We tend to assume that we can interpolate strings into a command line and everything will be fine, even if we actually know how that can be dangerous. I explain some of those dangers in Mastering Perl when I write about Perl’s taint checking. You can also read about some of that in perlsec. I’ll ignore all that for this short article.

My example here uses a macOS command that I have been playing with, but this applies to just about any Unix-ish external command. On Windows, you have additional concerns because you have to know what cmd is going to do as well has a particular program will handle its own argument string.

Doing it the wrong way

Consider this slightly contrived snippet. I’m using James Berry’s tag. It’s a command-line tool that can reliably set and retrieve the names of file labels. Run it with a filename and it returns the filename and a list of labels:

$ tag vicunas.txt
vicunas.txt                    	Orange

Here’s what that directory looks like in Path Finder, my favorite Finder replacement.

My task involved lots of files. Like most people, I’d like the capture of text from command-line tools to be effortless. I’ll often reach for backticks and a simple construction of a command:

foreach my $file ( @ARGV ) {
	my $result = `tag $file`;
	print $result;
	}

Even though I know intellectually that this won’t always work, I wrote it that way initially because it’s easy. I took a shortcut and it ended up biting. When I run my program, some of the calls have problems:

$ perl shellwords.pl *
alpaca.pl
butterfly.p6
camel.txt                      	Green
sh: -c: line 0: syntax error near unexpected token `('
sh: -c: line 0: `tag has (parens).txt'

tag: The file “has” couldn’t be opened because there is no such file.

llama.pl
shellwords.pl
vicunas.txt                    	Orange

We tend to write the easiest thing first even though we know it will have problems later. Some people call this technical debt; I call it being lazy. And we all do it.

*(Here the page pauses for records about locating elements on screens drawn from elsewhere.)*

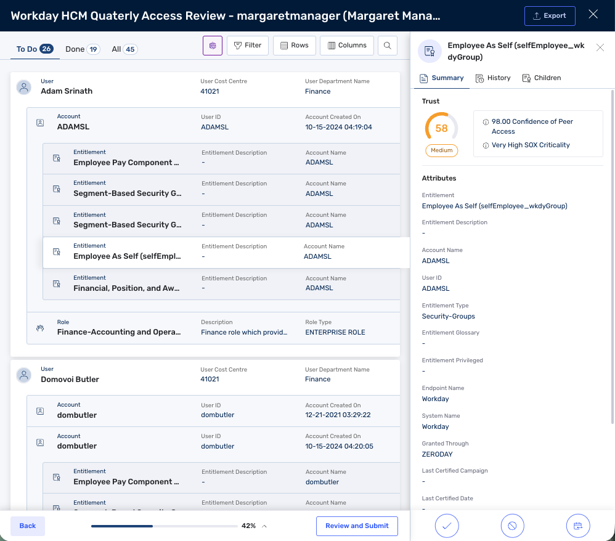
Task: Select the Financial, Position, and Aw... entitlement row
Action: (221, 284)
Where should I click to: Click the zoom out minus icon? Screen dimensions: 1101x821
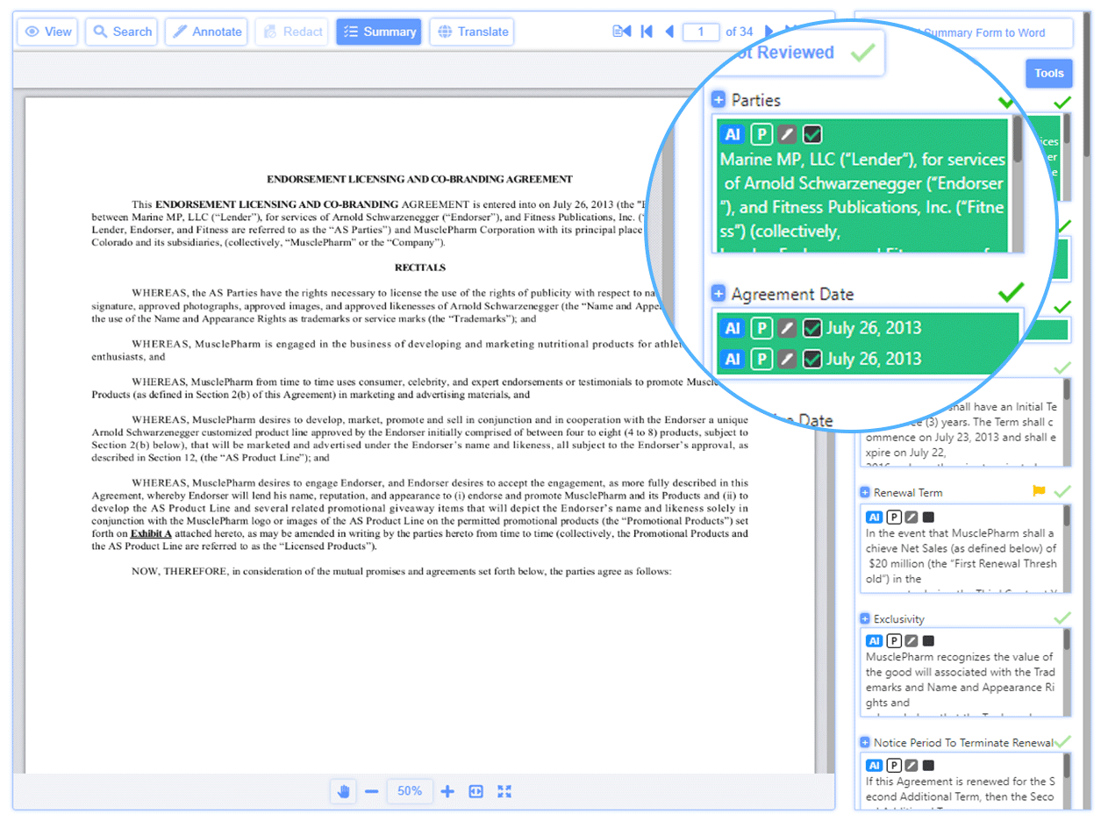371,791
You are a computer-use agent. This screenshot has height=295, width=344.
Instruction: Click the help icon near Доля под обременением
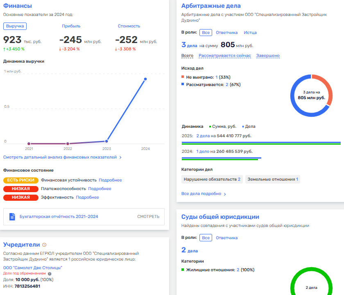tap(50, 273)
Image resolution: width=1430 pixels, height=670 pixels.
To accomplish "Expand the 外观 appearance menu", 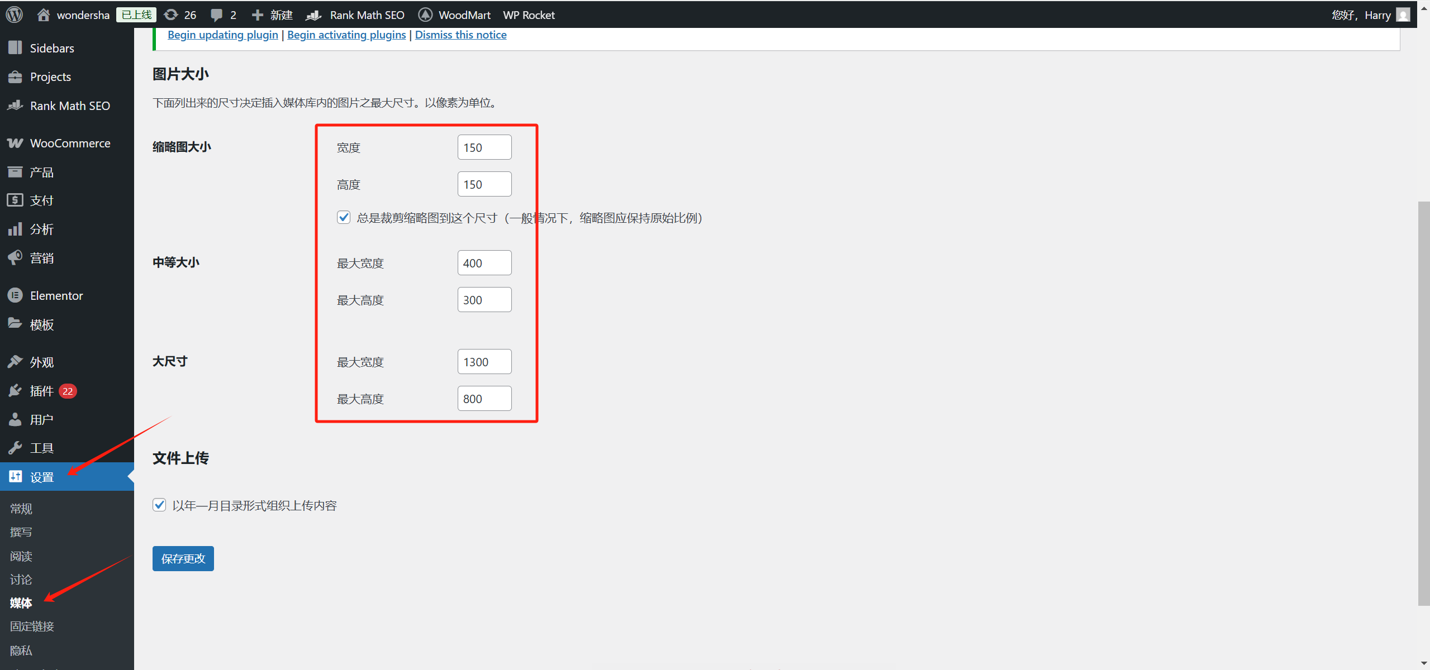I will (41, 362).
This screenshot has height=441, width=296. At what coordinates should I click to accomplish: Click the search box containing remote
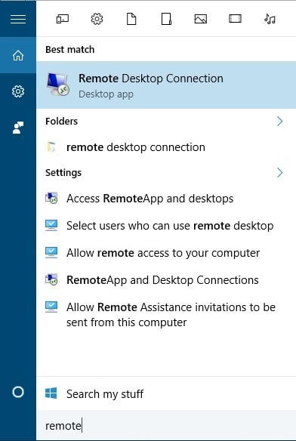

Consider what those failing commands look like. The “weird” filenames don’t look like a single argument to the command. One of them is even suspicious. And I think I have many more parens in filenames than anyone ever envisioned:

$ tag has spaces.txt
$ has (parens).txt

Naive fixes

There’s an easy fix; I’ll just put quotes around it. That works for a while because I’m really just playing the odds that the edge cases will be rare:

foreach my $file ( @ARGV ) {
	my $result = `tag "$file"`;
	print $result;
	}

But it fails again when I have a file with a quote in the filename. That’s also much less rare than people imagine. For example, I tend to save webpages in a way where their title becomes the file name. How many times am I going to fix this problem?

alpaca.pl
butterfly.p6
camel.txt                      	Green
sh: -c: line 0: unexpected EOF while looking for matching `"'
sh: -c: line 1: syntax error: unexpected end of file

has (parens).txt
has spaces.txt                 	Blue
llama.pl
shellwords.pl
vicunas.txt                    	Orange

At one point I figured that I’d just quotemeta the whole thing even though I knew that was designed to protect strings in regular expressions:

foreach my $file ( @ARGV ) {
	my $result = `tag "\Q$file\E"`;
	print $result;
	}

That doesn’t work either. Now none of the files match:

tag: The file “alpaca\.pl” couldn’t be opened because there is no such file.
tag: The file “butterfly\.p6” couldn’t be opened because there is no such file.
tag: The file “camel\.txt” couldn’t be opened because there is no such file.
...

The better fix is to escape only the delimiter. This uses a separate statement to do that:

foreach my $file ( @ARGV ) {
	my $quoted_file = $file =~ s/"/\\"/gr;
	my $result = `tag "$quoted_file"`;
	print $result;
	}

It looks like it works (although I wouldn’t bet my life on it based on my performance with this task so far):

alpaca.pl
butterfly.p6
camel.txt                      	Green
has " quote.txt
has (parens).txt
has spaces.txt                 	Blue
llama.pl
shellwords.pl
vicunas.txt                    	Orange

I could put that inline with the command, although it’s a bit ugly. I get the modified string in an anonymous array reference (the square braces) and dereference that immediately in the string:

foreach my $file ( @ARGV ) {
	my $result = `tag "@{[ $file =~ s/"/\\"/gr ]}"`;
	print $result;
	}

Blerg. That works in this case but is ugly in the service of keystrokes (but how many actual keystrokes did I use to get to the final result?). And it probably misses some other special cases, such as $ for shell interpolation and shell backticks. Single quotes might fix that in Unix but won’t in Windows. I’ll show String::ShellQuote later.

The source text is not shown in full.